____ MATERIAL FOR THIS EXERCISE

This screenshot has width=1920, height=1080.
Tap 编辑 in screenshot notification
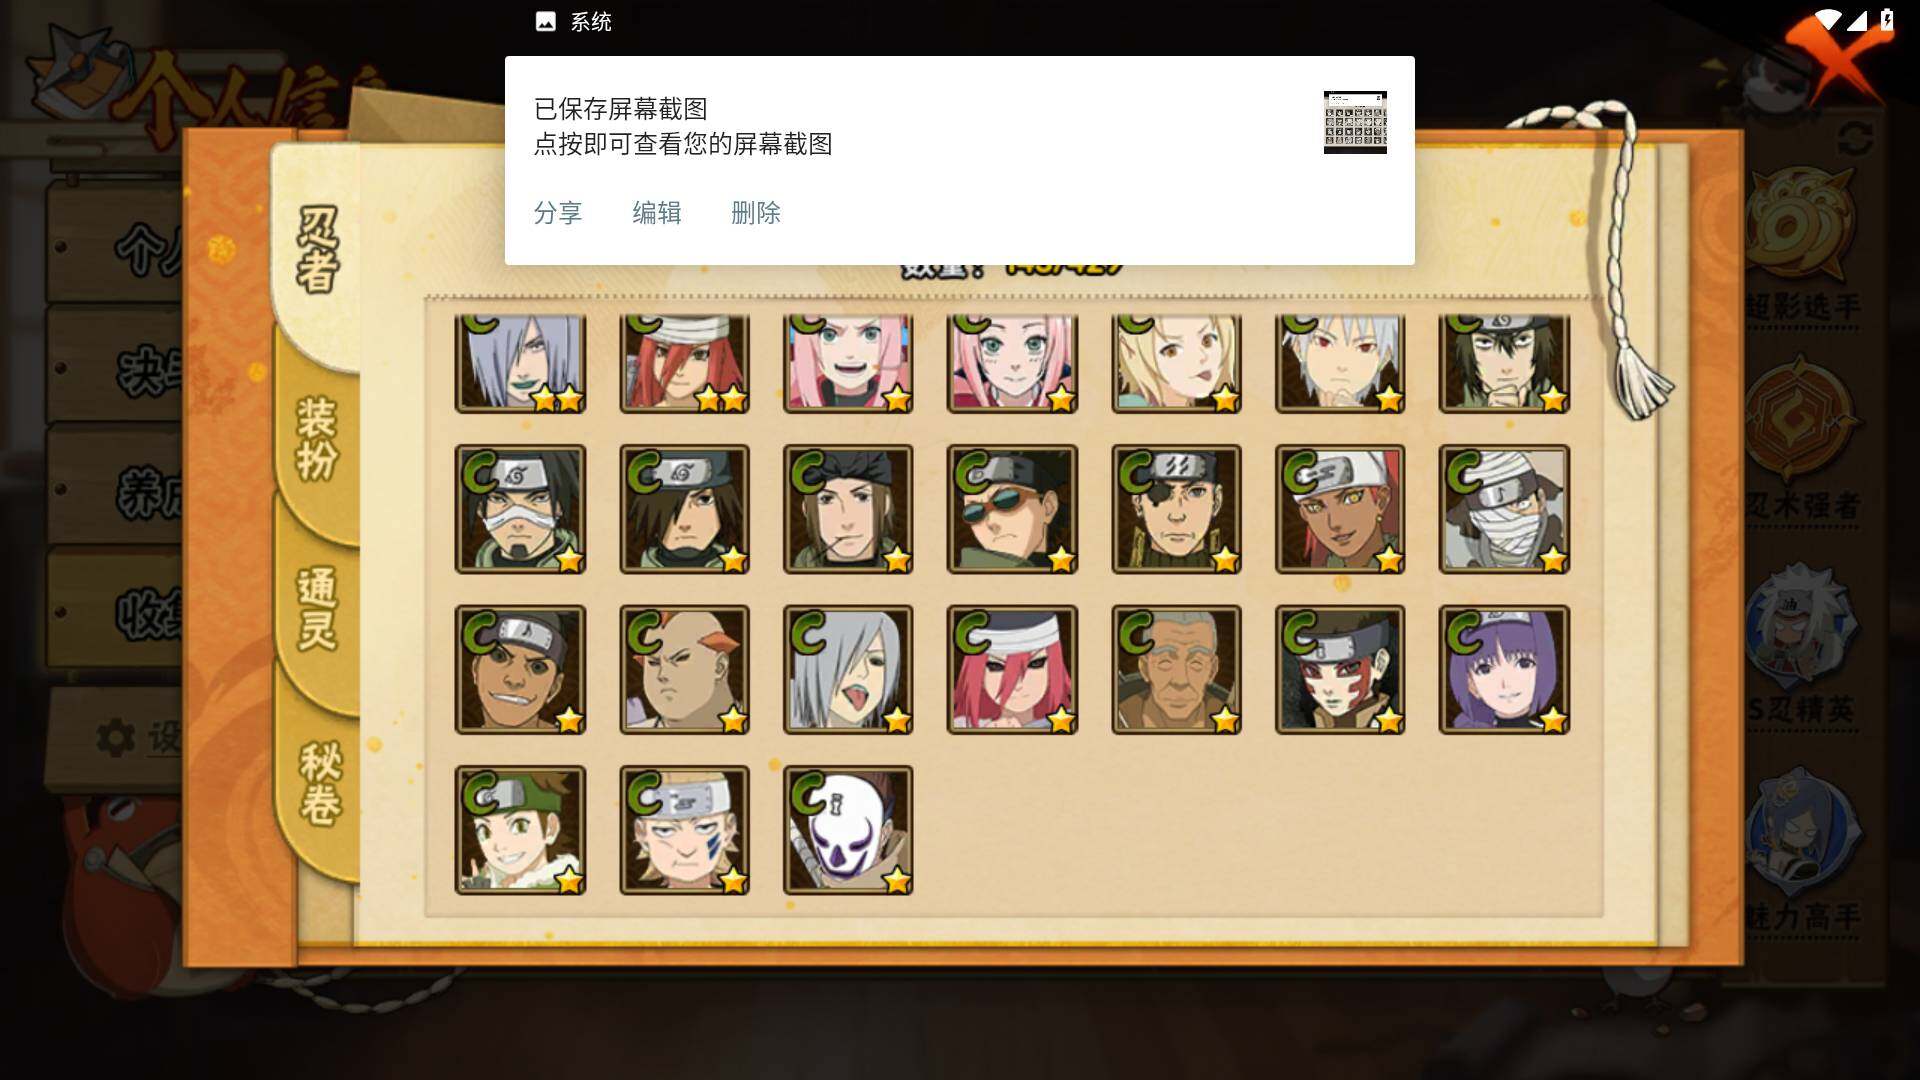[x=657, y=213]
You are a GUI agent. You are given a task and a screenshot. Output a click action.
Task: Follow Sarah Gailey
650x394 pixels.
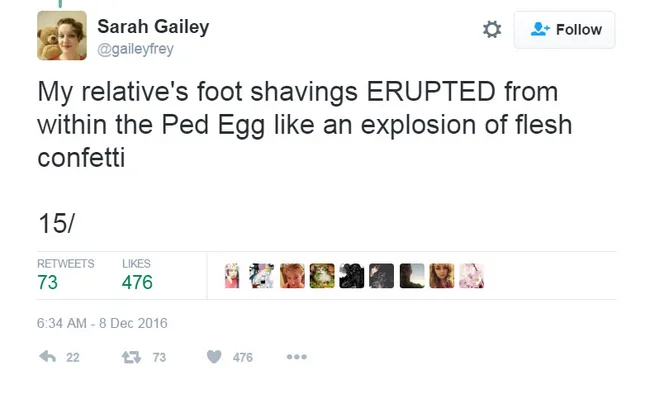pos(565,30)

________

Output the records verbatim, every one of them, and keep the pictures out.

◆ **SOLUTION**:
This screenshot has width=1920, height=1080.
Tap 编辑 in screenshot notification
[x=657, y=213]
You are a GUI agent. You are given a task and a screenshot. Output a click action.
Task: Follow Sarah Gailey
650x394 pixels.
pos(565,30)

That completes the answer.